Cytokine expression in severe pneumonia: A bronchoalveolar lavage study

Abstract

To assess the cytokine expression (tumor necrosis factor-α [TNF-α], interleukin [IL]-1β, and IL-6) in severe pneumonia, both locally (in the lungs) and systemically (in blood). Prospective sequential study with bronchoalveolar lavage (BAL) and blood sampling. Six-bed respiratory intensive care unit of a 1,000-bed teaching hospital. Thirty mechanically ventilated patients (>48 hrs) were allocated to either the pneumonia group (n = 20) or a control group (n = 10).
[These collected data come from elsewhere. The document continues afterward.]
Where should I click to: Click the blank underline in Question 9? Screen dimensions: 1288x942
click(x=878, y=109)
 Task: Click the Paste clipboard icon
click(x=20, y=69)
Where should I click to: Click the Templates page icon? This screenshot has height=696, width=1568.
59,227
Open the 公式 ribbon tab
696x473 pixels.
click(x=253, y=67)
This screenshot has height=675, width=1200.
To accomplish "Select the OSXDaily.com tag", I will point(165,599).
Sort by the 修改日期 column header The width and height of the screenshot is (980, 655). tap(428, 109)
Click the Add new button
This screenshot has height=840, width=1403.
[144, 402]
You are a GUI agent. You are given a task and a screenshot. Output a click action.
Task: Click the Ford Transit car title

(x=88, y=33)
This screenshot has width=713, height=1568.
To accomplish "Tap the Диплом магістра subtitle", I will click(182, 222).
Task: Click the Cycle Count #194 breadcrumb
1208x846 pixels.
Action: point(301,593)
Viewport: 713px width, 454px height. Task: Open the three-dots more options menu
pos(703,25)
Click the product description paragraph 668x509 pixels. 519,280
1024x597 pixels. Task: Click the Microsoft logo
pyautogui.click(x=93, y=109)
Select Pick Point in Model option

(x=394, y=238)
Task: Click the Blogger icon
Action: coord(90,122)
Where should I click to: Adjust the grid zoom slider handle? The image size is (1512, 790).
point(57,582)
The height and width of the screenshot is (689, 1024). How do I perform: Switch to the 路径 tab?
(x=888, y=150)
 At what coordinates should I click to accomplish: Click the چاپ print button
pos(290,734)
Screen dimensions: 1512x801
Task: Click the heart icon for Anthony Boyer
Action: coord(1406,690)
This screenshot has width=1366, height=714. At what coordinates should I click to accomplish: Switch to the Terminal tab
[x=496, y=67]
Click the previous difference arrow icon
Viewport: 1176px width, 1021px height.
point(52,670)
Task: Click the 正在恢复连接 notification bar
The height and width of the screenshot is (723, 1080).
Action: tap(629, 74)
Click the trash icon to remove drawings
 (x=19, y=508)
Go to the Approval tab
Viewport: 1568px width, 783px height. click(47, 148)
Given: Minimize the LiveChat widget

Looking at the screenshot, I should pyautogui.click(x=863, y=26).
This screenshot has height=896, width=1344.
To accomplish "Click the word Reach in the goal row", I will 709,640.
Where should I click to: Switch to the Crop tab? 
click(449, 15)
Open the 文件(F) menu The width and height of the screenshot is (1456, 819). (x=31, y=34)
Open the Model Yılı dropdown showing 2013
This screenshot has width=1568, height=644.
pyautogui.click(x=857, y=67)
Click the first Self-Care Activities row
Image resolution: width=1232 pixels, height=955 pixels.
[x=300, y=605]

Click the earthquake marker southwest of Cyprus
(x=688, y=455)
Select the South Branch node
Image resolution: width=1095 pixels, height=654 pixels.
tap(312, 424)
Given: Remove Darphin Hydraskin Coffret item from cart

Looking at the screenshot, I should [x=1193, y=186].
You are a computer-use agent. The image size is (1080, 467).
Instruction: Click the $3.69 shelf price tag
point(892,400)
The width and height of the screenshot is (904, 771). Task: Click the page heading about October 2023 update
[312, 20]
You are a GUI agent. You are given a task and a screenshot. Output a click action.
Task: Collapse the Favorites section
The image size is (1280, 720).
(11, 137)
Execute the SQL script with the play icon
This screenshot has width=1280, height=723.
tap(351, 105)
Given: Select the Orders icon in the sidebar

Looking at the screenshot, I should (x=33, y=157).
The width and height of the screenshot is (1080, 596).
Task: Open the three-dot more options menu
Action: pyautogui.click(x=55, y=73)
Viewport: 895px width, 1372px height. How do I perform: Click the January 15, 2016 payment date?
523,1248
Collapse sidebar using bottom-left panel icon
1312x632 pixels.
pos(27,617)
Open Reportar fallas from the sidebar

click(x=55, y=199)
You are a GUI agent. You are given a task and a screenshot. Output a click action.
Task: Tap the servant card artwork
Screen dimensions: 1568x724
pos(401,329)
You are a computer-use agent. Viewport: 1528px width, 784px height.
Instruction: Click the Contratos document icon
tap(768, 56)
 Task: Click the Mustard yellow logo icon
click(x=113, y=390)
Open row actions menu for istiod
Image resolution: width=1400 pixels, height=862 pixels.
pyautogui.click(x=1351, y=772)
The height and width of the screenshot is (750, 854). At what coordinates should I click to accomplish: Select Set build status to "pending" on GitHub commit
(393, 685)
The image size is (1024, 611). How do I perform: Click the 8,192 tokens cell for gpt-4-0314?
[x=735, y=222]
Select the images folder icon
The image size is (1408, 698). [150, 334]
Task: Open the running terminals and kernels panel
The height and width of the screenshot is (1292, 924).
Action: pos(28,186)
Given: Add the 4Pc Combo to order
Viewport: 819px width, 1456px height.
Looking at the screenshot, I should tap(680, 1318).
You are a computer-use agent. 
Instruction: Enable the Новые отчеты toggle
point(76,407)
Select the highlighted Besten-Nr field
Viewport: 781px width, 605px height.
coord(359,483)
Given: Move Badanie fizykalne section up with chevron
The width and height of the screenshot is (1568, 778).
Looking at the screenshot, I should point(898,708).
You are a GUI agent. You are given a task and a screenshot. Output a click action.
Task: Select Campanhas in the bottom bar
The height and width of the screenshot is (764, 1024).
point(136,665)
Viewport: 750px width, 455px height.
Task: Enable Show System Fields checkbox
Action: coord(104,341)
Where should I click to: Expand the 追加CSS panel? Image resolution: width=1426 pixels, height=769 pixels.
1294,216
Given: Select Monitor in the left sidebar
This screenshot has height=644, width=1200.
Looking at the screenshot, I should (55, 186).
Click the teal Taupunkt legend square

Protected specimen brush and BAL samples for quantitative cultures, and serum and BAL fluid TNF-α, IL-1β, and IL-6 levels were measured on days 1, 3, and 7. In the control group, the procedure was done on day 1 only. Serum TNF-α levels were significantly higher in patients with pneumonia compared with controls (35 ± 4 vs. 17 ± 3 pg/mL, respectively, p = .001). IL-6 levels in serum and BAL fluid were higher in pneumonia than in control patients (serum, 837 ± 260 vs. 94 ± 35 pg/mL, respectively, p = .017; BAL fluid, 1176 ± 468 vs. 234 ± 83 pg/mL, respectively, p = .05). On days 1, 3, and 7 in patients with pneumonia, IL-1β levels turned out to be higher in BAL fluid than in serum (71 ± 17 vs. 2 ± 1 pg/mL on day 1; 49 ± 8 vs. 6 ± 2 pg/mL on day 3; and 47 ± 16 vs. 3 ± 2 pg/mL on day 7 for BAL fluid and serum, respectively, p < .05). No significant correlation between BAL fluid cytokine levels and lung bacterial burden was shown in presence of antibiotic treatment. Although no clear relationship was found between BAL fluid and serum cytokines and mortality, there was a trend toward higher serum IL-6 levels in nonsurvivors (1209 ± 433 pg/mL) with pneumonia compared with survivors (464 ± 260 pg/mL). In addition, serum TNF-α and IL-6 correlated with multiple organ failure score (r2 = .36, p = .004 for both) and with lung injury score (r2 = .30, p = .01, and r2 = .22, p = .03, for TNF-α and IL-6, respectively). The present study describes the lung and systemic inflammatory response in severe pneumonia. The lung cytokine expression seems to be independent from the lung bacterial burden in the presence of antibiotic treatment. Because of the limited sample size, we did not find a clear relationship between serum and BAL fluid cytokine levels and outcome.